• _DATA UNDER STUDY_:
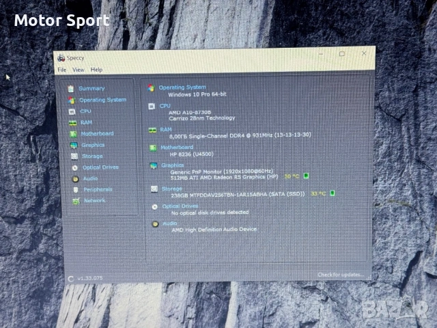Click the Speccy title bar app icon
This screenshot has width=437, height=328.
click(60, 58)
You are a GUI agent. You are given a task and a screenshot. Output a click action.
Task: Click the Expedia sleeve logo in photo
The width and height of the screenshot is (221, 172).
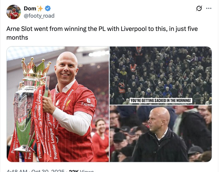[88, 103]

• _WHAT IS REQUIRED_:
Leave the pictures out and copy exactly the lines from the one that holds "Task: Click the Expedia sleeve logo in photo" through the last line of the material.

• _EXERCISE SOLUTION_:
Task: Click the Expedia sleeve logo in photo
The width and height of the screenshot is (221, 172).
[88, 103]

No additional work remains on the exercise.